Event date: Tuesday 28 October 2025, 4.00 – 5.30 p.m.
Location: Faculty of Arts and Philosophy, Blandijnberg 2, Faculty Room (first floor, right above the main entrance)

“Immanent Frames: Non-Human and Posthuman(ist) Memory in Postsecular Narrative Cinema”; given by Professor Russell J. A. Kilbourn (Wilfrid Laurier University)

Abstract

This talk compares a set of films in which the human subject is de-privileged or -centred, despite narrative cinema’s historical dependence on the human face, body, and voice. Another way of talking about the postsecular era, Charles Taylor’s concept of the ‘immanent frame’—“the disenchanted worldview of the secular age” (Caruana and Cauchi 2018)—also references the literal frame that determines the filmic image, imposing formal, semantic, and ontological limits on the onscreen world, reinforcing the properly immanent status of film form, denying in its very materiality the possibility of transcendence. Reflexive and self-critical, the postsecular represents an “incredulity toward the secularist narrative” supposedly constitutive of western modernity in which the question of belief or faith has never gone away (Caruana and Cauchi 4). The postsecular frames the privileging of immanence over transcendence fundamental to many posthumanist critiques of the Humanist tradition. This talk puts the postsecular into conversation with the posthumanist critique of the Humanist philosophical legacy as it manifests in select films that explore the convergence of memory and the question of the human.

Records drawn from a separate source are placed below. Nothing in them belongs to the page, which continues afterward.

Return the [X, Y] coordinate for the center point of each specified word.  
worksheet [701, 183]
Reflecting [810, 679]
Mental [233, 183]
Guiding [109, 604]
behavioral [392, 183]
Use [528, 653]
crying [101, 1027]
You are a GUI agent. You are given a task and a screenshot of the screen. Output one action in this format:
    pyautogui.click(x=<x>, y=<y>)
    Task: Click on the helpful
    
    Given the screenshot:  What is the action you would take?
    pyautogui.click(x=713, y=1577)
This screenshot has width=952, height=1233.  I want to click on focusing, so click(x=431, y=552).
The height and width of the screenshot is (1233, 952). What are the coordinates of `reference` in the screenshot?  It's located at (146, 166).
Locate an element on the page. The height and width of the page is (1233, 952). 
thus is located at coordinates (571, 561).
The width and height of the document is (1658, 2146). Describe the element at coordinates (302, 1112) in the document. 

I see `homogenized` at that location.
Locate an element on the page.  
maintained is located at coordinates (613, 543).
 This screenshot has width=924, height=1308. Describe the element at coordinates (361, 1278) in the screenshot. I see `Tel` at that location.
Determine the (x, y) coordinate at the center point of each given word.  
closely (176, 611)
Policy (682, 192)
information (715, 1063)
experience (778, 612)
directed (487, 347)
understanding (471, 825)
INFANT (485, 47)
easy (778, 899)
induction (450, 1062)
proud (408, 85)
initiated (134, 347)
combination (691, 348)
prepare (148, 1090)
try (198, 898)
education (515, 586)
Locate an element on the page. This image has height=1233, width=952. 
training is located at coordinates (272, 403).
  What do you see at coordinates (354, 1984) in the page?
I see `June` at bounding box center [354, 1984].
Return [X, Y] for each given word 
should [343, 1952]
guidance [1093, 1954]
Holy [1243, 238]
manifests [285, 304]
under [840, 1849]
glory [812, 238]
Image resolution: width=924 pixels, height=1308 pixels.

Transhumanist deference to a technologically augmented or artificial memory must be measured against the idea of an always already technically supported ‘natural’ memory. Arguably, memory has always been posthuman because it has always had a technological or prosthetic dimension. The distinction is between a posthuman memory symptomatic of the transformation of the human subject’s cognitive and emotional relation to time, and a posthuman-ist memory that comes after the human: after the time of the human, when ‘we’ are no longer here. ‘Posthuman memory’ is still human memory, whereas ‘posthumanist memory’ is memory no longer understood in (purely) humanist terms, as something belonging wholly to ‘man’. To take account of the future of memory in a posthumanist context is to acknowledge that there is another kind of memory that demands to be thought in a post-anthropomorphic context, challenging us to conceive of a nonhuman, radically other, agent of memory/remembering. The most urgent question is: Who/what does the remembering, in the time of the posthuman?

Films include: L’avventura (Michelangelo Antonioni 1959); Le Quattro Volte (2010, Michelangelo Frammartino); Upstream Color (2013, Shane Carruth); Annihilation (Alex Garland 2018).

Bio

Russell J. A. Kilbourn is Professor of English and Film Studies at Wilfrid Laurier University. His books include: Feminist Posthumanism in Contemporary Science Fiction Film and Media: From Annihilation to High Life and Beyond (Bloomsbury, 2023); The Cinema of Paolo Sorrentino: Commitment to Style (Columbia UP, 2020); W. G. Sebald’s Postsecular Redemption: Catastrophe with Spectator (Northwestern UP, 2018); The Memory Effect: The Remediation of Memory in Literature and Film (co-ed. Eleanor Ty; WLU Press, 2013); Cinema, Memory, Modernity: The Representation of Memory from the Art Film to Transnational Cinema (Routledge, 2010). Forthcoming publications include Framing Ferrante: Adaptation and Intermediality from Troubling Love to The Lying Life of Adults (co-ed. Roberta Cauchi-Santoro; La Società Editrice Fiorentina, Fall 2025) and a special issue of Quaderni d’Italianistica on Critical Posthumanism in Italian Cinema and Media Studies.